‘Vietnam’ 7: Demonstrators to the front
While unfit to comment on the wild student riots that dominate much of Episode 7, I think their importance is overplayed — hugely visual, of course, but overplayed.
By Charles A. Krohn
Best Defense war TV critic
While unfit to comment on the wild student riots that dominate much of episode 7, I think their importance is overplayed — hugely visual, of course, but overplayed.
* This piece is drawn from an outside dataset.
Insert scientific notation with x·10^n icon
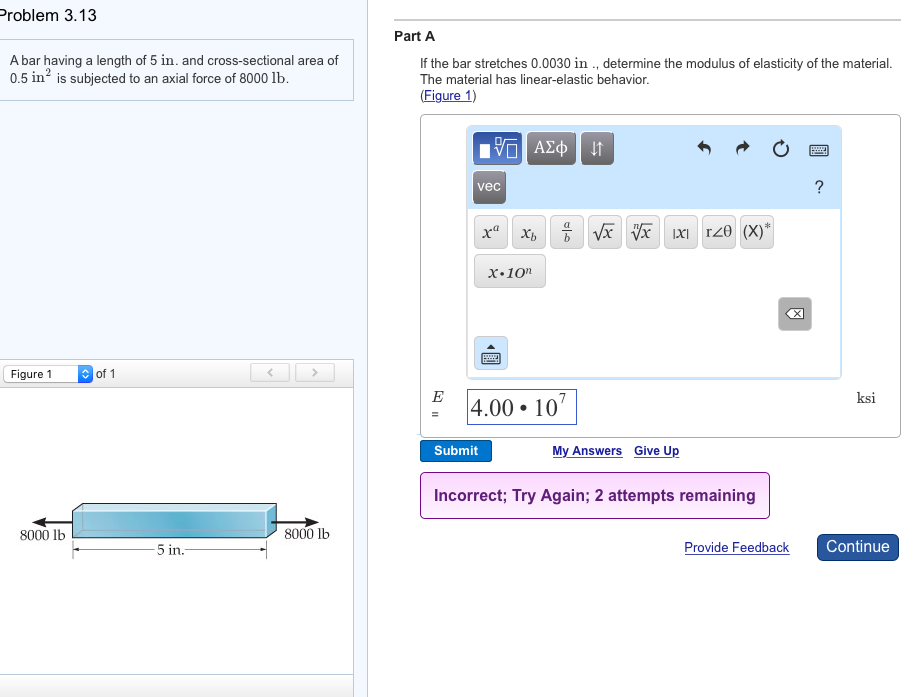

Maybe they inspired recent campus and city uprisings, but I’m not even sure of that.
The episode starts with Senator Max Cleland’s recollection that President Johnson warned his staff that, “I don’t want no more damn Dien Bien Phus.” The earlier Tet episodes suggest what he got was worse. I later worked for Cleland when he was the chairman of the American Battle Monuments Commission, a position later held by retired General Merrill McPeak, appointed by President Barack Obama.
I gather from watching this episode that LBJ worried excessively that any surprises from Vietnam might upset his political agenda, especially since candidate Nixon was charging the administration with strategic incompetence. Indeed, there were wide-spread domestic upheavals manifest in Chicago during the 1968 Democratic convention. There were also confrontations in Congress and on the campuses, but they were not universal nor long-lived.
Demonstrators demanded that the war stop. What most desired, in my opinion, was not to be drafted and deployed. Frankly, how many students gave a rat’s tail what happened to the Vietnamese people? Are many Americans moved today with the future of the masses in Afghanistan or other countries in the region? Not strangely, once the draft ended so did most of the demonstrations. The Vietnamese dilemma quickly forgotten, suggesting cause-and-effect relationship. Practical, I suppose, but not terribly high minded.
I think the military stuff is more even-handed, although biased toward the Hanoi perspective. When retired Air Force Chief of Staff Merrill McPeak says of Vietnam “we were fighting on the wrong side,” I thought he was close to crossing the line, perhaps even the equivalent of soiling himself. Still, his credentials for making this claim are thin and certainly not evenhanded. He is aptly described as an able fighter pilot, although then a major and somewhat low on the totem pole. He did fly multiple missions as part of Team Misty attacking targets on the Ho Chi Minh Trail. And I endorse his praise of the brave truck drivers he punished and attacked.
“I had an enormous respect for those truck drivers.” But his claim that we were fighting on the wrong side is only supported by his belief that South Vietnam was too corrupt at all levels to merit our respect. While allegations of corruption are a sub-theme of the series, compared to the relatively purity of those from the North, I believe the treatment of corruption is flawed if not twisted.
I’m also puzzled by his praise of anti-war demonstrations, so many years after the fact. In Episode 8 he asserts that “with all its warts and ups and downs, [demonstrations] produced the America we have today and we’re better for it.… That represented what I was trying to defend.” Really?
ISIS fighters today often seem more inspired than their regional opponents. Yet, it would be unwise to say we’re supporting the wrong side on that account. Further, I think it’s a mistake to constantly harp on corruption as Saigon’s fatal flaw. When South Vietnam fell, it didn’t collapse from the inside because the population was disillusioned with a rotten government. It fell because it was invaded by an overwhelming force, and after we took the war out of their hands.
I also take issue portraying mostly the downsides of the Phoenix Program. The PRUs (Provincial Reconnaissance Units) operated in Go Da Hau District when I was serving as the senior military advisor in 1970-71. When the North tried to overrun the district in 1975, they met fierce resistance in part because the VC (Viet Cong) infrastructure had been weakened earlier. The district commander lived without apparent fear in the city with his wife behind a simple, unguarded bamboo fence. I would walk through the town unarmed and napped on a bridge when the mood struck me. After the North occupied Saigon, 30,000 members of Phoenix disappeared, along with the South Vietnamese Rangers who so stoutly resisted conquest from Hanoi.
LTC Charles A. Krohn, U.S. Army (ret.), is the author of The Lost Battalion of Tet, and a former deputy chief of public affairs both of the Army and the American Battle Monuments Commission. Verily, he abides in Panama City Beach, Florida.